Entre l’ombre de la nuit et la lumière du jour
A travers une seule image, obsédante, lancinante, celle qui capture l’instant précis où Monet entre dans son atelier, Jean-Philippe Tousaint affirme “peindre les dernières années de la vie de Monet.”
Le grand atelier de Giverny où Monet a peint ses Nymphéas est pour lui un lieu majeur : il se sentait à l’abri des menaces du monde et entre autres la guerre qui grondait pas très loin de là. Pour Monet, c’est le temps de la vieillesse et la vue de l’artiste n’est plus ce qu’elle était.
A proximité de sa mort il entama le dernier face-à-face décisif avec la peinture.
Et ce, pendant dix ans — de 1916 à 1926 — où Monet poursuit inlassablement l’inachèvement des Nymphéas qu’il considéra non seulement comme son oeuvre testamentaire mais la plus importante.
Dans ce texte de Toussaint, neuf longs paragraphes qui s’entament de la même manière, “l’ouverture de la porte”, explorent une des frontières que l’artiste est en train de traverser à cette heure matinale.
Monet se retrouve “entre la vie, qu’il laisse derrière lui, et l’art, qu’il va rejoindre”. Entre aussi l’ombre de la nuit et la lumière du jour et la vie et la mort. L’auteur montre un homme qui travaille dans l’incertitude. Il ne sait que faire de ces Nymphéas, ni les agencer, ni les finir.
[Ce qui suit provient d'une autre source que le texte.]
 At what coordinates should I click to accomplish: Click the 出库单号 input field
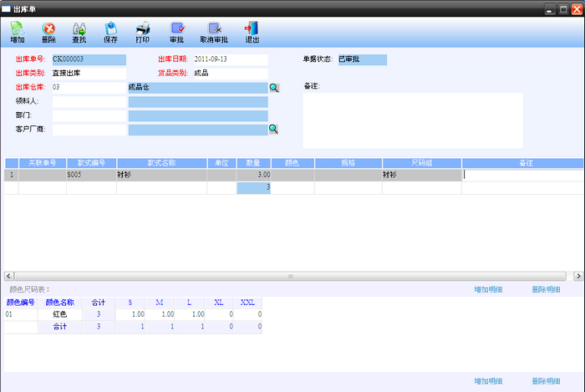click(x=88, y=59)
Car dans ce cas cela reviendrait à mourir. C’est pourquoi, de son vivant, il ne laissera pas les grands panneaux quitter l’atelier pour rejoindre l’Orangerie et qu’il abandonne volontairement un petit pan vierge presque invisible afin de suggérer qu’une telle oeuvre ne pouvait souffrir de fin.
jean-paul gavard-perret
Jean-Philippe Toussaint, L’Instant précis où Monet entre dans l’atelier, Editions de Minuit, Paris, 2022, 32 p. — 6,50 €.